Records from a data collection:
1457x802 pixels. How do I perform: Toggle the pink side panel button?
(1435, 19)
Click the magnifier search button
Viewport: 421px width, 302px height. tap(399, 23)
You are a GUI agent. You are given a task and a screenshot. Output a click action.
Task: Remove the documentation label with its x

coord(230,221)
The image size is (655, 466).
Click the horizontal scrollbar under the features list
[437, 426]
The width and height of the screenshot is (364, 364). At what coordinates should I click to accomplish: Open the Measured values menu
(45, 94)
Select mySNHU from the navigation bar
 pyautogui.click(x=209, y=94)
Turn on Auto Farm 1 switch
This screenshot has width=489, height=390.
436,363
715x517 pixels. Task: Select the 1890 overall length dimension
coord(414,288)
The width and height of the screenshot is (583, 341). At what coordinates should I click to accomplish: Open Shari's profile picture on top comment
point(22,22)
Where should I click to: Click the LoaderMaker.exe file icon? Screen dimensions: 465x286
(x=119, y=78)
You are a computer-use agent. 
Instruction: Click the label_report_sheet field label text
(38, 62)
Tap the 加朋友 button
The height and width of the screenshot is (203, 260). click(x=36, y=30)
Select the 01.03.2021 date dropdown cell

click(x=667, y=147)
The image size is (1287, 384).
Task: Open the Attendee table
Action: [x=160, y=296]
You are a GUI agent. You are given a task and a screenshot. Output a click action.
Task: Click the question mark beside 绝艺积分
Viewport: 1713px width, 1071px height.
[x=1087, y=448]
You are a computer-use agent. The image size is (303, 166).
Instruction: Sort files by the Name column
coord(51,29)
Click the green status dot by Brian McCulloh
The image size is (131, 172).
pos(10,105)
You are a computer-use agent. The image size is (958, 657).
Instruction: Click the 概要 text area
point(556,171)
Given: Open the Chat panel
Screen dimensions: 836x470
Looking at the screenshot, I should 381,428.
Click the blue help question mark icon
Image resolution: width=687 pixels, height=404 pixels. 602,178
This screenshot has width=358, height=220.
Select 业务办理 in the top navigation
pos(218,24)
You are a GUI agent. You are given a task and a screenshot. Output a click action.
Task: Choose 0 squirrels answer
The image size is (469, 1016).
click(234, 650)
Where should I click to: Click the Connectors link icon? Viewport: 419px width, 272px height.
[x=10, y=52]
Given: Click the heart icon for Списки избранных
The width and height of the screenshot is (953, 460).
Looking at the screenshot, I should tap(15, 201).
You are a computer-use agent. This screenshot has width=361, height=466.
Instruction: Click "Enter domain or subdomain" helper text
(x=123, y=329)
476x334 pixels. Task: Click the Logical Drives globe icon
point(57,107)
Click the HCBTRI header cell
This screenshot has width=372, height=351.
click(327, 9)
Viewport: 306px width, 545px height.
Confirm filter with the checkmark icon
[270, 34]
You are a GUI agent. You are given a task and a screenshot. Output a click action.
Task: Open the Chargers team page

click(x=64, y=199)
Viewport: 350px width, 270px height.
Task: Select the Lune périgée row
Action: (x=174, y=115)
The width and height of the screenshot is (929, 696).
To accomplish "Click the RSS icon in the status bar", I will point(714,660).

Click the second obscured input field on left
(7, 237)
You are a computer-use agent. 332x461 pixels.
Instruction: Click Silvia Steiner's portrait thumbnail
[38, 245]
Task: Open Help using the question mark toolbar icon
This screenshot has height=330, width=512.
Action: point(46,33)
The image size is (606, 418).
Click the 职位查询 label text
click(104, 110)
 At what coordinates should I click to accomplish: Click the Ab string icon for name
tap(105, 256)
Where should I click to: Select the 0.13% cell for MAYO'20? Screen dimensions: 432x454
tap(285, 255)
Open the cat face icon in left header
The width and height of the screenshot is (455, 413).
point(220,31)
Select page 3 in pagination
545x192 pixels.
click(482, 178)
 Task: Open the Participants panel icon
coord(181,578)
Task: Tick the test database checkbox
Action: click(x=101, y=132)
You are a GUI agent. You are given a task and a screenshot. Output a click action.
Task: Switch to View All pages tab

TRY IT:
Write down all the entries again without a single difference.

ANSWER BOX:
1457x802 pixels. How do I perform: Toggle the pink side panel button?
(1435, 19)
Click the magnifier search button
Viewport: 421px width, 302px height. tap(399, 23)
You are a GUI agent. You are given a task and a screenshot. Output a click action.
Task: Remove the documentation label with its x

coord(230,221)
The image size is (655, 466).
Click the horizontal scrollbar under the features list
[437, 426]
The width and height of the screenshot is (364, 364). At what coordinates should I click to accomplish: Open the Measured values menu
(45, 94)
Select mySNHU from the navigation bar
 pyautogui.click(x=209, y=94)
Turn on Auto Farm 1 switch
This screenshot has width=489, height=390.
436,363
715x517 pixels. Task: Select the 1890 overall length dimension
coord(414,288)
The width and height of the screenshot is (583, 341). At what coordinates should I click to accomplish: Open Shari's profile picture on top comment
point(22,22)
Where should I click to: Click the LoaderMaker.exe file icon? Screen dimensions: 465x286
(x=119, y=78)
You are a computer-use agent. 
Instruction: Click the label_report_sheet field label text
(38, 62)
Tap the 加朋友 button
The height and width of the screenshot is (203, 260). click(x=36, y=30)
Select the 01.03.2021 date dropdown cell

click(x=667, y=147)
The image size is (1287, 384).
Task: Open the Attendee table
Action: [x=160, y=296]
You are a GUI agent. You are given a task and a screenshot. Output a click action.
Task: Click the question mark beside 绝艺积分
Viewport: 1713px width, 1071px height.
[x=1087, y=448]
You are a computer-use agent. The image size is (303, 166).
Instruction: Sort files by the Name column
coord(51,29)
Click the green status dot by Brian McCulloh
The image size is (131, 172).
pos(10,105)
You are a computer-use agent. The image size is (958, 657).
Instruction: Click the 概要 text area
point(556,171)
Given: Open the Chat panel
Screen dimensions: 836x470
Looking at the screenshot, I should 381,428.
Click the blue help question mark icon
Image resolution: width=687 pixels, height=404 pixels. 602,178
This screenshot has width=358, height=220.
Select 业务办理 in the top navigation
pos(218,24)
You are a GUI agent. You are given a task and a screenshot. Output a click action.
Task: Choose 0 squirrels answer
The image size is (469, 1016).
click(234, 650)
Where should I click to: Click the Connectors link icon? Viewport: 419px width, 272px height.
[x=10, y=52]
Given: Click the heart icon for Списки избранных
The width and height of the screenshot is (953, 460).
Looking at the screenshot, I should tap(15, 201).
You are a computer-use agent. This screenshot has width=361, height=466.
Instruction: Click "Enter domain or subdomain" helper text
(x=123, y=329)
476x334 pixels. Task: Click the Logical Drives globe icon
point(57,107)
Click the HCBTRI header cell
This screenshot has width=372, height=351.
click(327, 9)
Viewport: 306px width, 545px height.
Confirm filter with the checkmark icon
[270, 34]
You are a GUI agent. You are given a task and a screenshot. Output a click action.
Task: Open the Chargers team page

click(x=64, y=199)
Viewport: 350px width, 270px height.
Task: Select the Lune périgée row
Action: (x=174, y=115)
The width and height of the screenshot is (929, 696).
To accomplish "Click the RSS icon in the status bar", I will point(714,660).

Click the second obscured input field on left
(7, 237)
You are a computer-use agent. 332x461 pixels.
Instruction: Click Silvia Steiner's portrait thumbnail
[38, 245]
Task: Open Help using the question mark toolbar icon
This screenshot has height=330, width=512.
Action: point(46,33)
The image size is (606, 418).
Click the 职位查询 label text
click(104, 110)
 At what coordinates should I click to accomplish: Click the Ab string icon for name
tap(105, 256)
Where should I click to: Select the 0.13% cell for MAYO'20? Screen dimensions: 432x454
tap(285, 255)
Open the cat face icon in left header
The width and height of the screenshot is (455, 413).
point(220,31)
Select page 3 in pagination
545x192 pixels.
click(482, 178)
 Task: Open the Participants panel icon
coord(181,578)
Task: Tick the test database checkbox
Action: click(x=101, y=132)
You are a GUI agent. You are given a task and a screenshot. Output a click action.
Task: Switch to View All pages tab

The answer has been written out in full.